Have you ever convinced a child that medicine tasted great, and then felt the need to repent for your little white lie moments later? Temporary side effects often accompany the things that we need the most, but the anticipation of that bitter taste can be even worse.

Healing the sickness in our souls meets similar obstacles. James 5 prescribes prayer for anyone suffering physically or spiritually, anyone needing to give or receive forgiveness, and anyone straying from the Lord’s way (v. 13-20).

But if prayer is a powerful remedy, why do we cover our mouth and keep it away from our lips when it’s needed the most? It’s simple. Our weakened faith fears a bitter taste from God’s healing.

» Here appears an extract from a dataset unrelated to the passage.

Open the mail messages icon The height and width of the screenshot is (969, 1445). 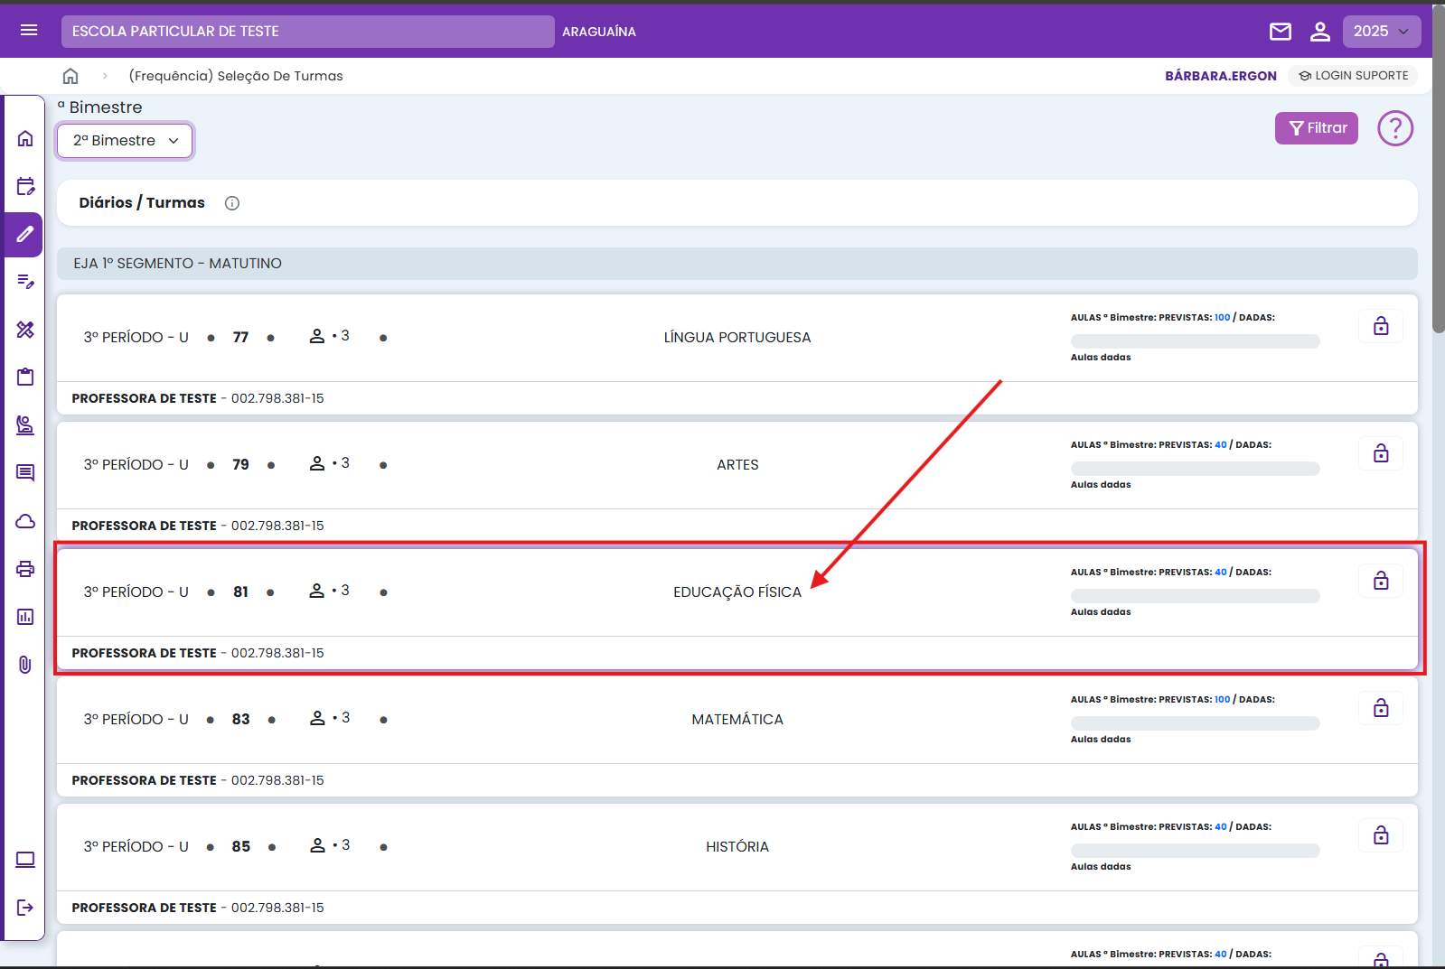click(x=1280, y=32)
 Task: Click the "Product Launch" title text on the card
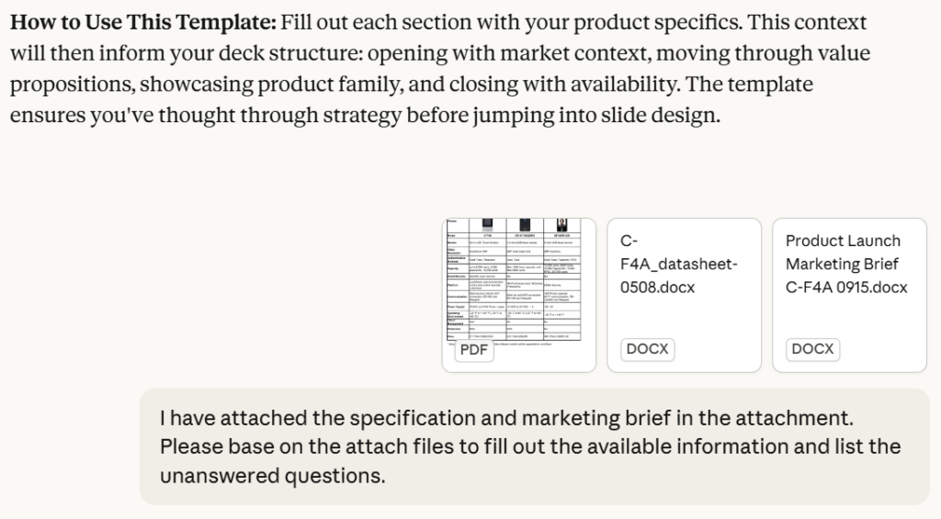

We don’t ask for our lives to be changed because we fear the unknown. We don’t pray for guidance because we dread discipline. We don’t pray for forgiveness of our sins because of shame. We don’t pray for the strength to forgive others because we want to hold on to our anger. Sometimes the prayer we need to say the most is the one we avoid most often.

Jesus said some of the hardest prayers ever recorded. When he knew his torture and death were merely hours away, he prayed – “in agony … (as) his sweat became like drops of blood” – that God’s will be done, and not his own (Luke 22:43-44). Praying that God take control, regardless of the trials, takes faith.

And when Jesus was hanging on the cross, he summoned the strength and love to pray, “Father, forgive them, for they do not know what they do” (Luke 23:34). How many of us skip a prayer of forgiveness because we find false comfort in bitterness?

A prayer slump, like an illness, only gets worse when the obvious medicine is avoided. Smaller symptoms grow larger when lesser prayers are log-jammed behind the big request we can’t bring ourselves to make.

In I John 5:14, the Lord tells us that we can approach Him with confidence, “that if we ask anything according to His will, he hears us.” Rest assured, God’s desire is that we abandon our own understanding and seek His guidance.

So say the prayer you have been avoiding for so long. The Lord promises only healing from his prayerful medicine – and never a bitter aftertaste.